▶ Work to complete
Pictures excluded, please retype exactly the lines from the start of the data through the line that contains "You are a computer-use", both ends kept, and nothing beyond them.
---
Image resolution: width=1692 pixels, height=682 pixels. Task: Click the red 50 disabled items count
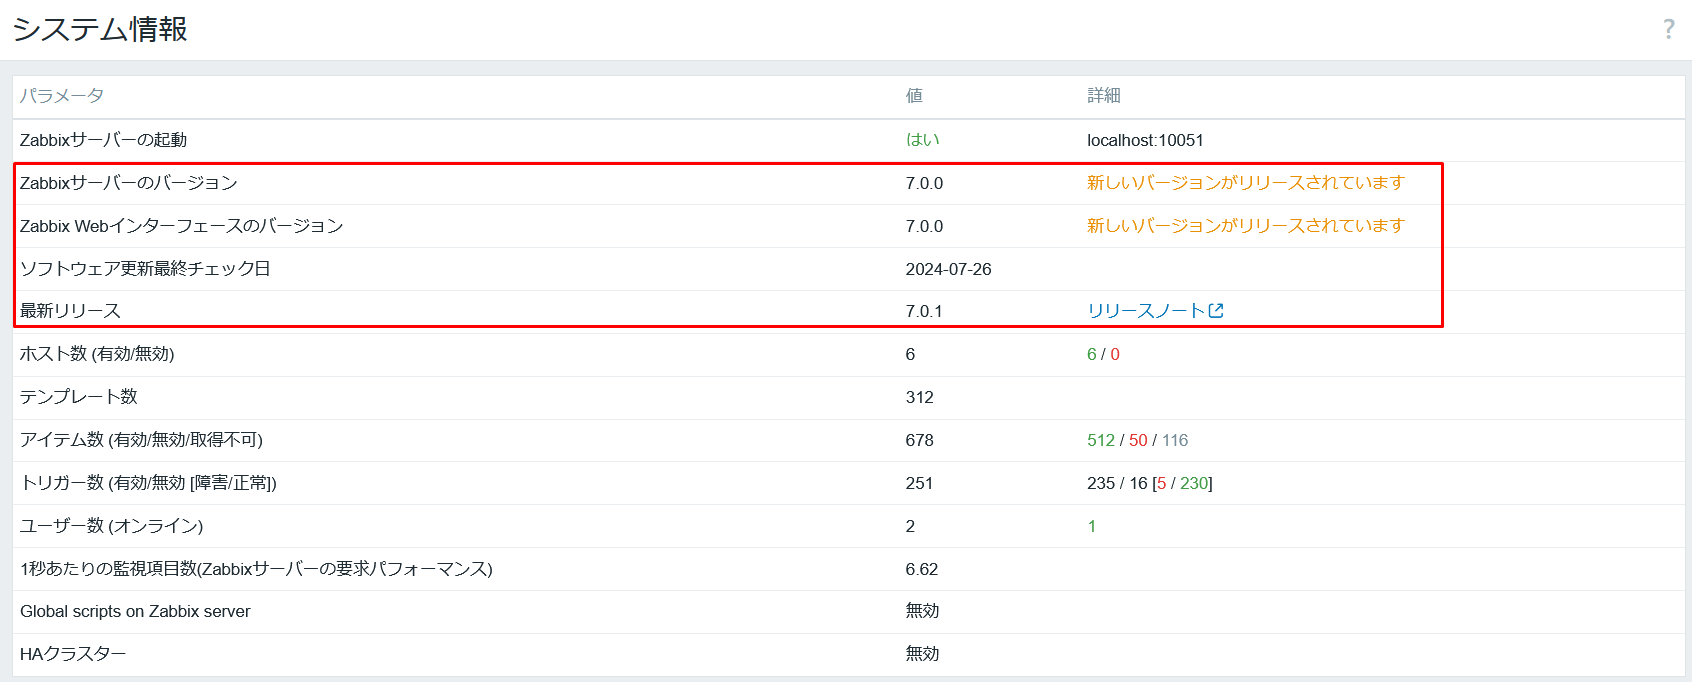[x=1138, y=440]
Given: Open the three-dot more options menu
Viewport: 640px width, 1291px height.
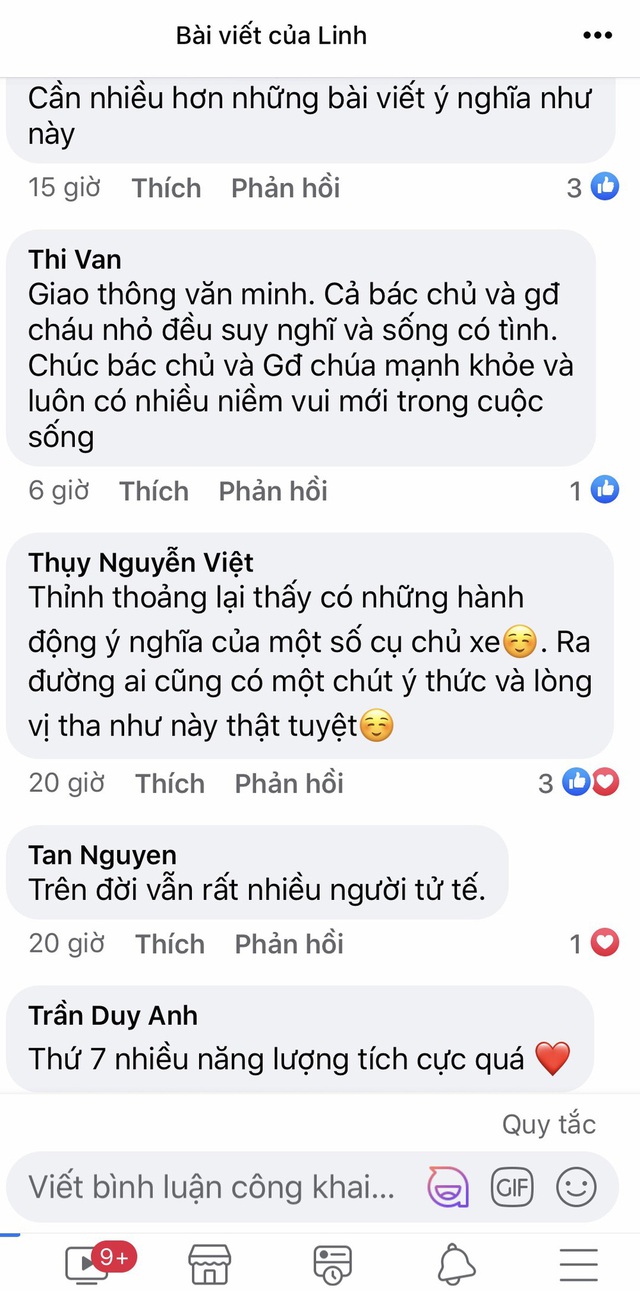Looking at the screenshot, I should click(x=597, y=36).
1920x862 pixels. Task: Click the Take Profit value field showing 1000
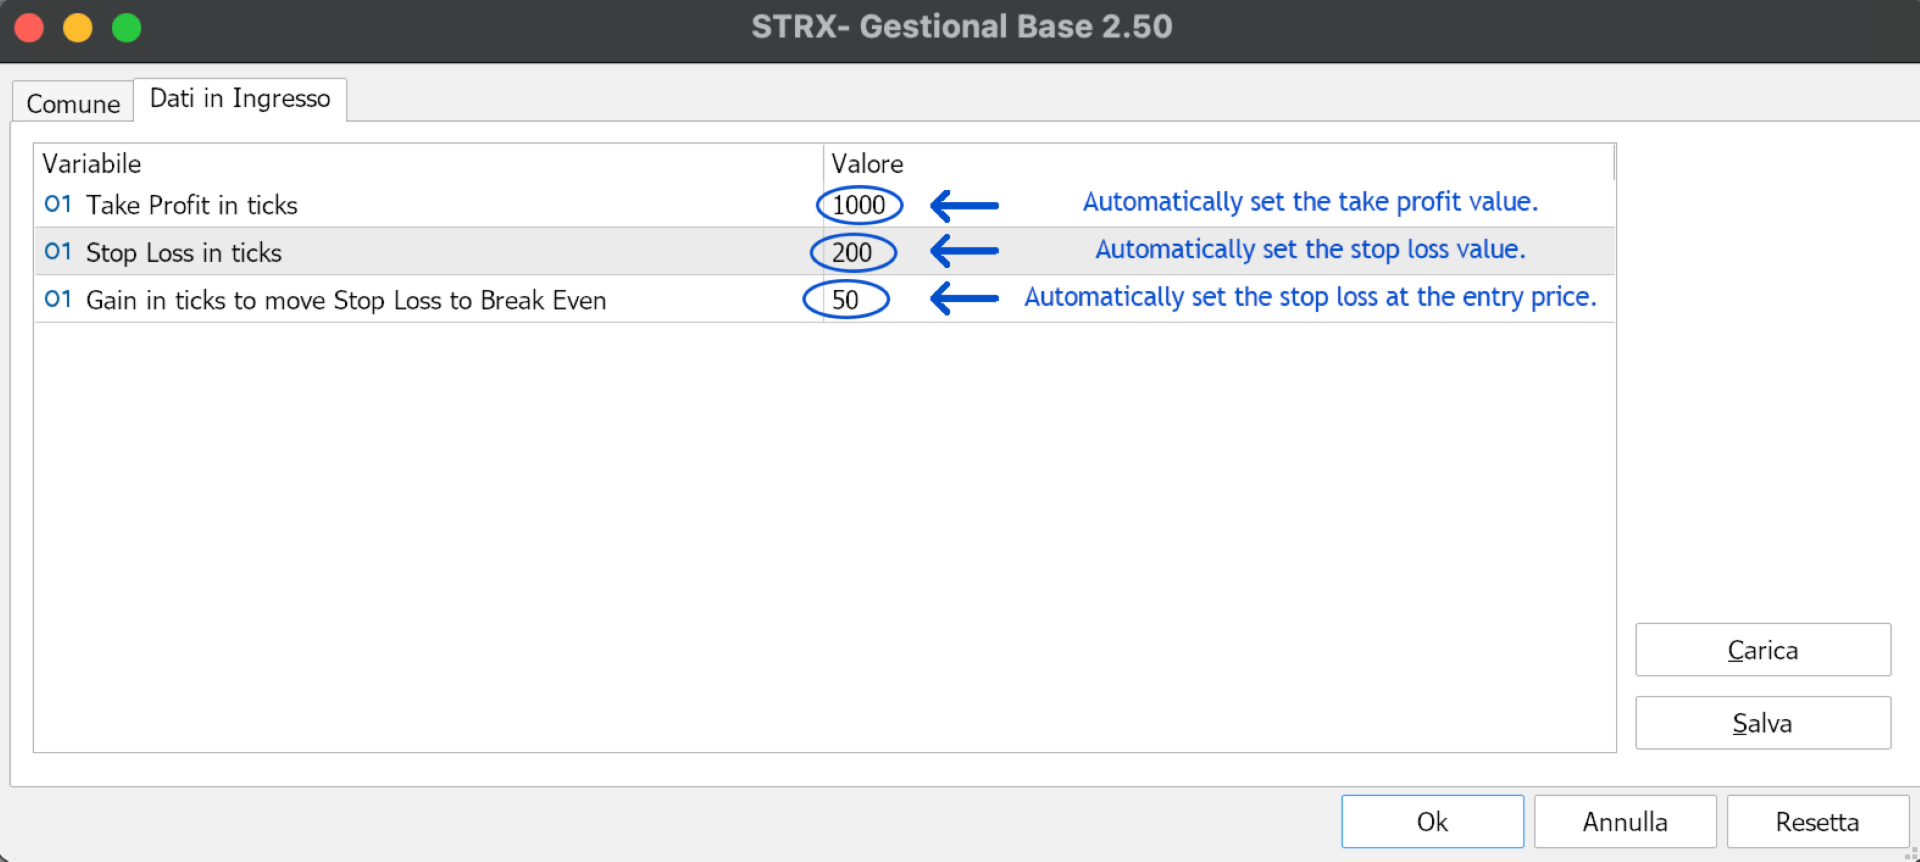tap(860, 205)
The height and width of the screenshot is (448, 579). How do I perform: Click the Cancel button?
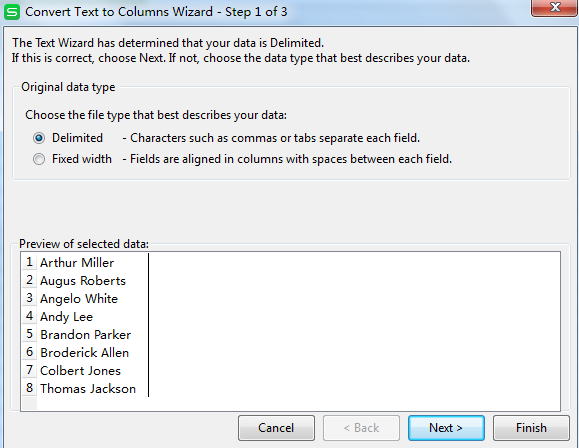pyautogui.click(x=276, y=428)
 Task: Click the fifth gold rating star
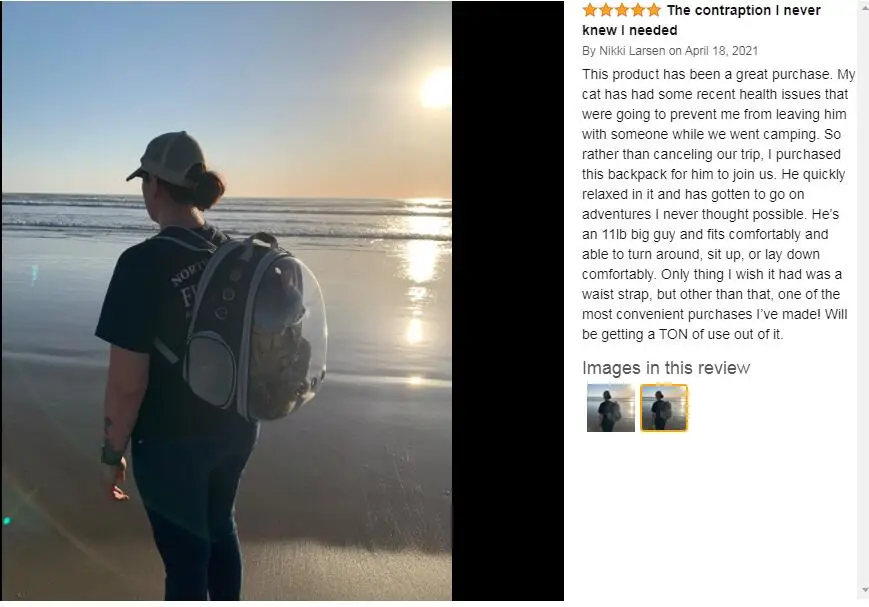(x=654, y=10)
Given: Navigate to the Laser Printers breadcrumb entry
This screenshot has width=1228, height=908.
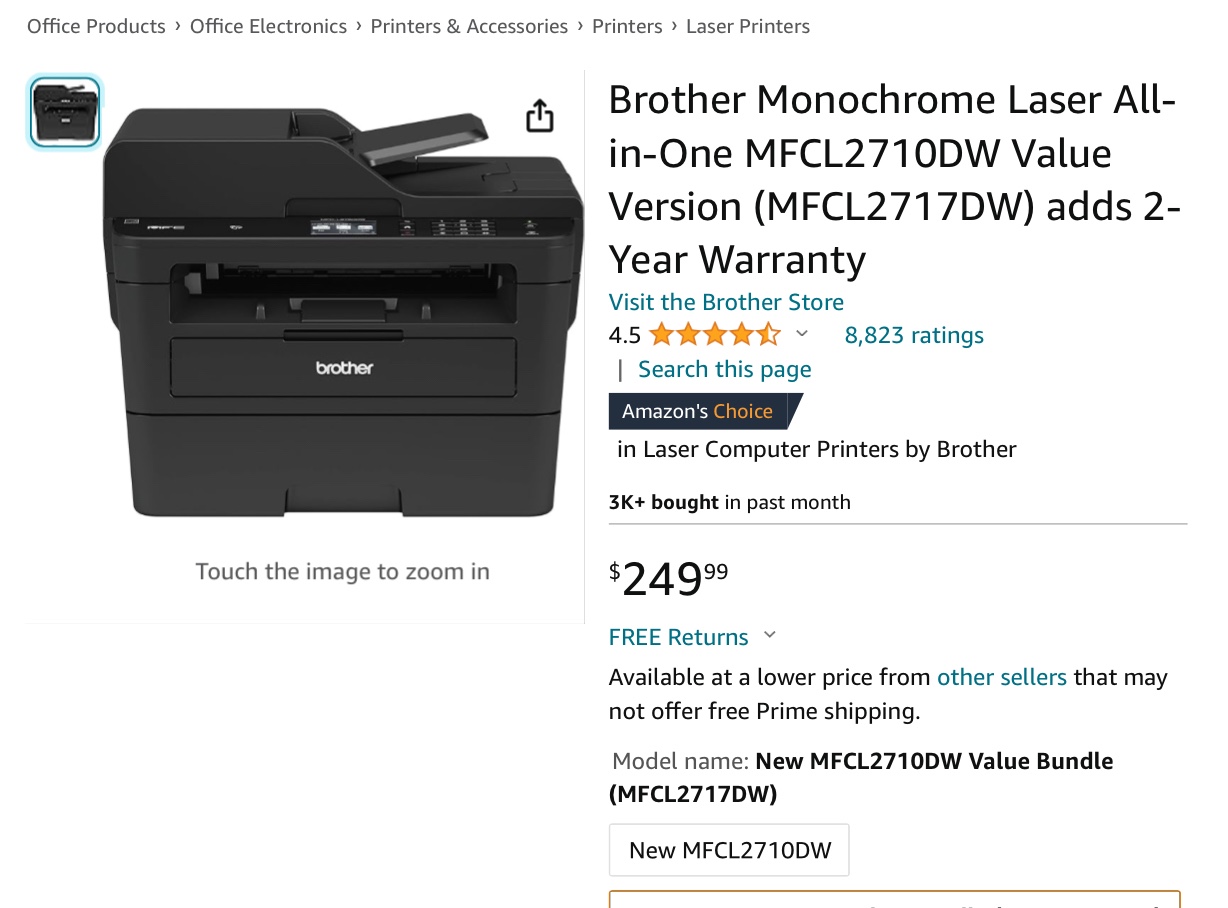Looking at the screenshot, I should click(x=748, y=26).
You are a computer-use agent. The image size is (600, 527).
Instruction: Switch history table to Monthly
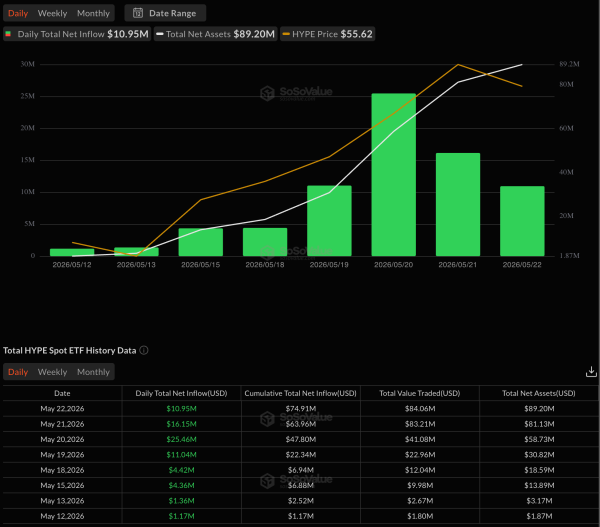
---
▶ Exercise response
Image resolution: width=1692 pixels, height=682 pixels. Task: Click the red 50 disabled items count
[x=1138, y=440]
Given: Open the three-dot more options menu
Viewport: 640px width, 1291px height.
Looking at the screenshot, I should click(x=597, y=36).
1920x862 pixels. Task: Click the Take Profit value field showing 1000
tap(860, 205)
The height and width of the screenshot is (448, 579). How do I perform: Click the Cancel button?
pyautogui.click(x=276, y=428)
 Task: Click the fifth gold rating star
(x=654, y=10)
Given: Navigate to the Laser Printers breadcrumb entry
This screenshot has width=1228, height=908.
Looking at the screenshot, I should click(x=748, y=26).
You are a computer-use agent. The image size is (600, 527).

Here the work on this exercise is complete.